GIM_ex1 In the left hand size the generative model in green. In the right hand side, the inference model in blue.

As the generative-inference models have a generative model and an inference model we can expect them to have representation learning capablities as well as generative capabitilies. The following properties summarize this desired behaviour.

  • Desired property 1. The marginal distributions of generative-inference models should match i.e. $q(z), p(z)$ should be equal and $p(x), q(x)$ should be equal.
  • Desired property 2. Data $x_i \in \mathcal{X}$ sampled from the empirical data distribution $q_{\delta}(x)$ should have a high correlation with its codified version $z(x_i) \in \mathcal{Z}$ in the latent space.

Desired property 1 is a restriction given by the graphical models $p$ and $q$. The inferred marginal distribution $q(z)$ should follow the prior distribution $p(z)$, which can help for representation learning. For example, in MPCC, $\boldsymbol{p(z) = \sum_y^K p(z|y)p(y)}$ allowing clustering capablities. Additional the generated marginal distribution $p(x)$ should follow the real distribution $q(x)$ i.e the model generates realistic data.

Desired property 2 tells us about the representation learning capabilities of the model. If the codified version $z(x_i)$ of the data $x_i \sim q_{\delta}(x)$ is well represented in the latent space this would mean that a simpler classifier can be trained in the lower dimensional space $\mathcal{Z}$. We will study a mutual information perspective by bounding it with likelihoods $\mathbb{E}_{q(x)}[\log p(x|z)]$ or $\mathbb{E}_{p(z)}[\log q(z|x)]$, which is related with generative models as we will see in this post. This approach is different from previous work.

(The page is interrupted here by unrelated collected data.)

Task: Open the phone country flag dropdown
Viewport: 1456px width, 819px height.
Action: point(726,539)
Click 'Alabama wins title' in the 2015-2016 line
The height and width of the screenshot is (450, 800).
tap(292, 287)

How to obtain desired properties 1 and 2.

Desired properties 1 and 2 can be achieved by matching the joint distributions $\boldsymbol{p(x,z)}$ and $\boldsymbol{q(x,z)}$. If the joint distributions are equal then:

  • The marginal distributions $p(x)$, $q(x)$ and $q(z)$, $p(z)$ are equal too (desired property 1). This is easy to observe by integrating one variable i.e. $\int_z p(x,z) dz = \int_z q(x,z) dz \equiv p(x) = q(x)$ and $\int_x p(x,z) dx = \int_x q(x,z) dx \equiv p(z) = q(z)$.
  • The conditionals distributions are also equivalent as we can observe mathematically $q(x,z)/q(z) = p(x,z)/p(z) \equiv q(x|z) = p(x|z)$ and $q(x,z)/q(x) = p(x,z)/p(x) \equiv q(z|x) = p(z|x)$. If this occurs using deterministic conditional distributions we would obtain perfect reconstructions as shown in BiGAN (desired property 2).

The literature shows two different ways of matching the joint distributions. The first way is by matching the joint distributions adversarially as shown in BiGAN, ALI or BigBiGAN. The second way is based on decomposing the matching of the joint distributions in simpler terms using KL divergence.

Matching $q(x,z)$ and $p(x,z)$ adversarially

The originally the objective of GANs is to match the marginal distribution $q(x)$ and $p(x)$ but it can be extended to match the joint distribution $q(x,z)$ and $p(x,z)$ as original done in BiGAN and ALI. The training is quite similar and have the same theoretical guaranties. A diagram of this type of training can be observed as follows.

adv_joints

Minimizing $D_{KL}(q(x,z)||p(x,z))$ by decomposing it

It also possible to math joint distribution by decomposing the KL divergence the model’s distribution.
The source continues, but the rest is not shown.